本文主要为SLRU
本身的结构解读。
简述
- slru用来干什么?
- slru是一个简单的buffer管理模块,simple slru
- 有了buffer pool manager,为什么还要slru?
- bpm管理通用的page,比如heap,vm等
- slru最大的特点就是lru,非常适合处理xid这样,递增的信息。
- 下面的代码分析基于pg15
存储结构
与bpm不同,通过slru管理的page,其文件大小固定,一个文件有32个page,一个page有8KB,故一个文件最大为256K。
与WAL不同,WAL文件的大小在创建时就已经确定为16M,与WAL文件重用保持一致,而slru的文件,先在内存中产生相应的page,再会去落盘。

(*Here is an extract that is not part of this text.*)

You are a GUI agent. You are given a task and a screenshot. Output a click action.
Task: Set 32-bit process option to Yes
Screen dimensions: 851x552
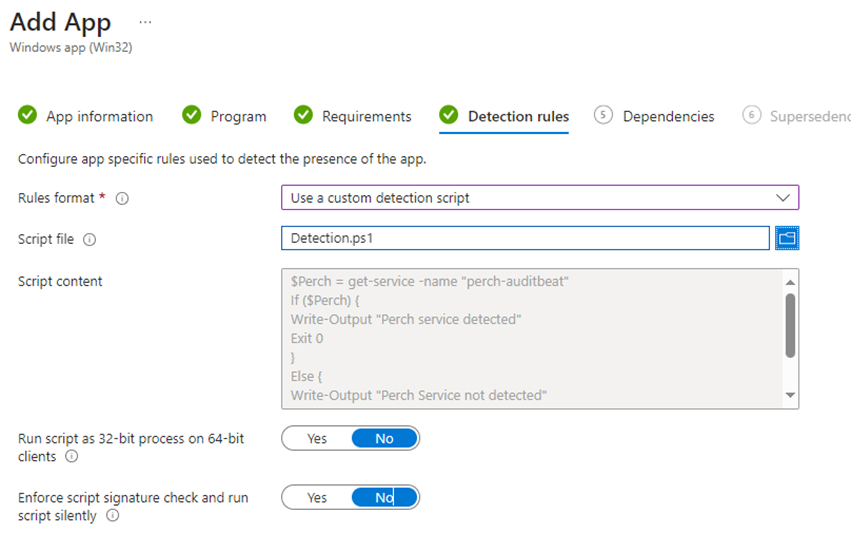point(317,439)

#define SLRU_PAGES_PER_SEGMENT 32
内存slru
全局 buffer 数组
typedef struct SlruSharedData
{
LWLock *ControlLock;
/* Number of buffers managed by this SLRU structure */
int num_slots;
/*
* Arrays holding info for each buffer slot. Page number is undefined
* when status is EMPTY, as is page_lru_count.
*/
char **page_buffer;
SlruPageStatus *page_status;
bool *page_dirty;
int *page_number;
int *page_lru_count;
LWLockPadded *buffer_locks;
XLogRecPtr *group_lsn;
int lsn_groups_per_page;
/*----------
* We mark a page "most recently used" by setting
* page_lru_count[slotno] = ++cur_lru_count;
* The oldest page is therefore the one with the highest value of
* cur_lru_count - page_lru_count[slotno]
* The counts will eventually wrap around, but this calculation still
* works as long as no page's age exceeds INT_MAX counts.
*----------
*/
int cur_lru_count;
} SlruSharedData;
从内存结构上看,是一个数组,每个元素代表一个page。同时,记录这些page的使用次数。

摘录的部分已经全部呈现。